-- Start of Given records --
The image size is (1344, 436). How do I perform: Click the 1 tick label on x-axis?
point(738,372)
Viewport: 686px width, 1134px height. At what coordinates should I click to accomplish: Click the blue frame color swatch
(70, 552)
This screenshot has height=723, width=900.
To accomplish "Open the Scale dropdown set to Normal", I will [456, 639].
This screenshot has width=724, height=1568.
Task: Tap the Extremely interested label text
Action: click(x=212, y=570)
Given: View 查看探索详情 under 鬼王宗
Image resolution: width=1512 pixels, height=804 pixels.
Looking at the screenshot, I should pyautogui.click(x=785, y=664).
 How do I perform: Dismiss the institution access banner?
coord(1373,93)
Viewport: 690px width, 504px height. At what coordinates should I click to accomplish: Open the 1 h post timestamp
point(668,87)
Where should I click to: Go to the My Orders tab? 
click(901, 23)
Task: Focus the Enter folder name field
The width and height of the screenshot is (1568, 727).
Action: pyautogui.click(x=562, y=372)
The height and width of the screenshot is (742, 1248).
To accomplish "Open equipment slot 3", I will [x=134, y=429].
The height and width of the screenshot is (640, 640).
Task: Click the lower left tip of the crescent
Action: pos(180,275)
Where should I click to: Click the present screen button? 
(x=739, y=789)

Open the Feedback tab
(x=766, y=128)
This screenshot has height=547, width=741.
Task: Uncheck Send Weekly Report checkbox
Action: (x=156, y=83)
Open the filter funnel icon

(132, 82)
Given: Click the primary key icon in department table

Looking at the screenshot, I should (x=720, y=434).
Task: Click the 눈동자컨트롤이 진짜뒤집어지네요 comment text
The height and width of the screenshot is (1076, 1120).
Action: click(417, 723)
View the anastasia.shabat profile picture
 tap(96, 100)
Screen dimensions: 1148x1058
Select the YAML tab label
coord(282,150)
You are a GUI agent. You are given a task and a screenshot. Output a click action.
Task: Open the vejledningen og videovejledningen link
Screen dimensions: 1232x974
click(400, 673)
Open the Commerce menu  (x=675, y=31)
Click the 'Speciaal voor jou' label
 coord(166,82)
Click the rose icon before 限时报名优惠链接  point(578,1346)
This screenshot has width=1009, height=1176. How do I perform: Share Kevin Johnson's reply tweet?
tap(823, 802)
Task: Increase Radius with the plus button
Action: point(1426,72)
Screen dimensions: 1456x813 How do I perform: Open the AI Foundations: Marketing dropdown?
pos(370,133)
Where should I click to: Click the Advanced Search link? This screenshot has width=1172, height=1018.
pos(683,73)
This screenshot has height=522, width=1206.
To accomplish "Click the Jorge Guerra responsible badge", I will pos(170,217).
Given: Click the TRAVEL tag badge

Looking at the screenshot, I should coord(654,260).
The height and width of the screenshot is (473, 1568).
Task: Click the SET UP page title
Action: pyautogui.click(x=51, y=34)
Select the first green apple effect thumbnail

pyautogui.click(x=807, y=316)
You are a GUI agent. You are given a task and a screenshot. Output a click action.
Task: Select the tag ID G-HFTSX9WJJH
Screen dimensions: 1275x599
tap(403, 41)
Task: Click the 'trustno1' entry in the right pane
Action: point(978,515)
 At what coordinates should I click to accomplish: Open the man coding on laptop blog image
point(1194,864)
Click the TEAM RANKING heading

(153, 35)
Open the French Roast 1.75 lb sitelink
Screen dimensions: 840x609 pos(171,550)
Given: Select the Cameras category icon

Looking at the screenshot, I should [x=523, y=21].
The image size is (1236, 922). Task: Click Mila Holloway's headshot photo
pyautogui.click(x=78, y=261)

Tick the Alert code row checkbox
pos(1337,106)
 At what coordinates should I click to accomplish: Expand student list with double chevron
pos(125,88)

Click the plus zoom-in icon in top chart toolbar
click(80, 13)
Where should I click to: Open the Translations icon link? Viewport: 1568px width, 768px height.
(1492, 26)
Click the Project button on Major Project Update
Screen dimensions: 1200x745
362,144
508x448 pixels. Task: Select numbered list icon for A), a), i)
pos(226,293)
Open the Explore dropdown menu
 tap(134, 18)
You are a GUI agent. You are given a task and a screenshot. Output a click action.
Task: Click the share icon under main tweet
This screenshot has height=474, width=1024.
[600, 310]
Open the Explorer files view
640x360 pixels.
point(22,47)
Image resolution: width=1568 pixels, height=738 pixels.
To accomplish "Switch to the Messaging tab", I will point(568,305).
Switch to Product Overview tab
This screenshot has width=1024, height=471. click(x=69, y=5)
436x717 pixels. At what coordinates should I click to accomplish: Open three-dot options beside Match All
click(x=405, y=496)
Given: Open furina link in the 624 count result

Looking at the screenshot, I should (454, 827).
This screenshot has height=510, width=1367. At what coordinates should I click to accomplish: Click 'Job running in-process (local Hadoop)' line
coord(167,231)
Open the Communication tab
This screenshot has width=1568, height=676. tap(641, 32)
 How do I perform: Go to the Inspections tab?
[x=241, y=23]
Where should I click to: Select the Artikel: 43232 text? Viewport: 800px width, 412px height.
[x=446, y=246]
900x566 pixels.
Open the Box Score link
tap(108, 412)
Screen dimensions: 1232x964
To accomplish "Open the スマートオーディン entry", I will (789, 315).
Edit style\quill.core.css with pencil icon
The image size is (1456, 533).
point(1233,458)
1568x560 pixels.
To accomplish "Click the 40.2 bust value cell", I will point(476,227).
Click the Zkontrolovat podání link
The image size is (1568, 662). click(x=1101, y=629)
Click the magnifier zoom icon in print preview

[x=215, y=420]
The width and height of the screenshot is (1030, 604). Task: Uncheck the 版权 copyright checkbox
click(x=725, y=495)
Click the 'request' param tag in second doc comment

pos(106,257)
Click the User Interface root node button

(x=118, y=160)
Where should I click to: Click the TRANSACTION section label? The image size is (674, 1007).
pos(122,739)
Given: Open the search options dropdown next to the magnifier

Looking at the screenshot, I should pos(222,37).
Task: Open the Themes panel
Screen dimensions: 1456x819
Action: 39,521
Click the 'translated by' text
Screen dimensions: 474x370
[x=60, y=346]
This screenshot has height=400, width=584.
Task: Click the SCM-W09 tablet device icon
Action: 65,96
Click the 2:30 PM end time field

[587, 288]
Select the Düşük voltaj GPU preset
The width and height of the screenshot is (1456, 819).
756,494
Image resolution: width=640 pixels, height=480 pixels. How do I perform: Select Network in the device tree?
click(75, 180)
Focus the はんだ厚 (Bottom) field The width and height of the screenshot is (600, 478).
-- End of Given records --
** Exercise description **
Can you rewrite the records from the line containing "Image resolution: width=640" through the end of the records, inclusive, with every line kept, requests included? Multiply each coordinate in the answers by 1.1 and round to whole numbers, halves up.

** Correct response **
Image resolution: width=640 pixels, height=480 pixels. How do I perform: Select Network in the device tree?
click(83, 198)
Focus the はんだ厚 (Bottom) field The width and height of the screenshot is (600, 478).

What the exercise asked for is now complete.